▶ **Records excerpted from a collection**
· · · · · · ·

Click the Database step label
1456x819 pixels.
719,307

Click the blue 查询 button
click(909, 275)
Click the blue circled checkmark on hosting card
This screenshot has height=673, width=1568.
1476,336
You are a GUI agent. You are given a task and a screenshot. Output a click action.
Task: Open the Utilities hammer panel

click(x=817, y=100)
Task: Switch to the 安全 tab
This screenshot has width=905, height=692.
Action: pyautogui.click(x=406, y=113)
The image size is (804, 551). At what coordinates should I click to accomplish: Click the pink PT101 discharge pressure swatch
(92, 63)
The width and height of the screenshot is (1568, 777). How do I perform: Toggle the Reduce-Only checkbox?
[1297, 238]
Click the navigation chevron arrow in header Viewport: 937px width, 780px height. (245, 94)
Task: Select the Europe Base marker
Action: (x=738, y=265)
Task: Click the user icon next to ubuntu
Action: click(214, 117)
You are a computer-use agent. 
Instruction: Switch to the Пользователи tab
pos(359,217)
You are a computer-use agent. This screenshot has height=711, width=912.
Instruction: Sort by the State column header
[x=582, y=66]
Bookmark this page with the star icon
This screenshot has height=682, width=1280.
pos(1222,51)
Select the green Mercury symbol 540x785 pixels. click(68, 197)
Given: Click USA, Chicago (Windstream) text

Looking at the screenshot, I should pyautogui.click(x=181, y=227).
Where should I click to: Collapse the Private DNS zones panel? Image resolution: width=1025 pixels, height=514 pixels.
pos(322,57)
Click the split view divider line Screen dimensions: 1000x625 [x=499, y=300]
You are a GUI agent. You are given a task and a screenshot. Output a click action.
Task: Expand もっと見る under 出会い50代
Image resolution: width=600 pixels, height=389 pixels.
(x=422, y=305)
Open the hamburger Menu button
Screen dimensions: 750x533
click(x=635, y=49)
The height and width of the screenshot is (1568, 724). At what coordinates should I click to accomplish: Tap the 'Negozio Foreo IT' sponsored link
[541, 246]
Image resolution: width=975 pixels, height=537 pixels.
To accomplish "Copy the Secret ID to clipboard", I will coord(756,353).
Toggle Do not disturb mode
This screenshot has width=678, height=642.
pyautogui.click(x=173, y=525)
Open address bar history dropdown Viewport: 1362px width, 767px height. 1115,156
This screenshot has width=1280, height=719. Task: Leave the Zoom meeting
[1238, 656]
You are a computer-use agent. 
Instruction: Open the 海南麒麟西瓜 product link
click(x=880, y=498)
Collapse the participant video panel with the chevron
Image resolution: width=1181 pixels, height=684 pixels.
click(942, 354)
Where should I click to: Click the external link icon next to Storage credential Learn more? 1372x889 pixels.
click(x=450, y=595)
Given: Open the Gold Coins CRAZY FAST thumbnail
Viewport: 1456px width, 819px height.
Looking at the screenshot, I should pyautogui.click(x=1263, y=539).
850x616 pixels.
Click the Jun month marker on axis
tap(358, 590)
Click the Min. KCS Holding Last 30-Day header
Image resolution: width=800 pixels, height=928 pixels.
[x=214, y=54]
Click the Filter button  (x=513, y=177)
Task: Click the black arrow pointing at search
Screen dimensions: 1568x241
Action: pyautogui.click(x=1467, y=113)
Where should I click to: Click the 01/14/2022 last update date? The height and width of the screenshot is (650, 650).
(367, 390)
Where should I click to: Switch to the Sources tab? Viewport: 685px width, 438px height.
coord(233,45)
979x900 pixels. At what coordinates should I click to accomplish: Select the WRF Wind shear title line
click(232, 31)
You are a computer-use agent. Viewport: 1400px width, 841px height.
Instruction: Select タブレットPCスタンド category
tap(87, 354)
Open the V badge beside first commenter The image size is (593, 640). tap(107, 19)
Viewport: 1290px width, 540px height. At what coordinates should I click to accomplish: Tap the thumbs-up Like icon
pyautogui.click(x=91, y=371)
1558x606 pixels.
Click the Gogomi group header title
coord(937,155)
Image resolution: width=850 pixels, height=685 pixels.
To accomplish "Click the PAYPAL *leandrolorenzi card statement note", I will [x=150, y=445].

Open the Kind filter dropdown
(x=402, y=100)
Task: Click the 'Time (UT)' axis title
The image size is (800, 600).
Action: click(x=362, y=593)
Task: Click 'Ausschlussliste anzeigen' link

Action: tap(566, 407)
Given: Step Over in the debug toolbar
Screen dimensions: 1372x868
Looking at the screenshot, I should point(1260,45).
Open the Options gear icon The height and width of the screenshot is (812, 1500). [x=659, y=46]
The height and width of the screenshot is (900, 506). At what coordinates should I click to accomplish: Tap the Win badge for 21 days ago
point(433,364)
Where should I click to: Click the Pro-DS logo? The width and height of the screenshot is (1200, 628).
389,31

· · · · · · ·

▶ **Prompt**
Lay out the stretch of the listing from its first line through the line containing "Click the split" as a numbered list, with both ends included and blank lines omitted.

▶ **Output for this exercise**
1. Click the Database step label
2. 1456x819 pixels.
3. 719,307
4. Click the blue 查询 button
5. click(909, 275)
6. Click the blue circled checkmark on hosting card
7. This screenshot has height=673, width=1568.
8. 1476,336
9. You are a GUI agent. You are given a task and a screenshot. Output a click action.
10. Task: Open the Utilities hammer panel
11. click(x=817, y=100)
12. Task: Switch to the 安全 tab
13. This screenshot has width=905, height=692.
14. Action: pyautogui.click(x=406, y=113)
15. The image size is (804, 551). At what coordinates should I click to accomplish: Click the pink PT101 discharge pressure swatch
16. (92, 63)
17. The width and height of the screenshot is (1568, 777). How do I perform: Toggle the Reduce-Only checkbox?
18. [1297, 238]
19. Click the navigation chevron arrow in header Viewport: 937px width, 780px height. (245, 94)
20. Task: Select the Europe Base marker
21. Action: (x=738, y=265)
22. Task: Click the user icon next to ubuntu
23. Action: click(214, 117)
24. You are a computer-use agent. 
25. Instruction: Switch to the Пользователи tab
26. pos(359,217)
27. You are a computer-use agent. This screenshot has height=711, width=912.
28. Instruction: Sort by the State column header
29. [x=582, y=66]
30. Bookmark this page with the star icon
31. This screenshot has height=682, width=1280.
32. pos(1222,51)
33. Select the green Mercury symbol 540x785 pixels. click(68, 197)
34. Given: Click USA, Chicago (Windstream) text
35. Looking at the screenshot, I should pyautogui.click(x=181, y=227).
36. Where should I click to: Collapse the Private DNS zones panel? Image resolution: width=1025 pixels, height=514 pixels.
37. pos(322,57)
38. Click the split view divider line Screen dimensions: 1000x625 [x=499, y=300]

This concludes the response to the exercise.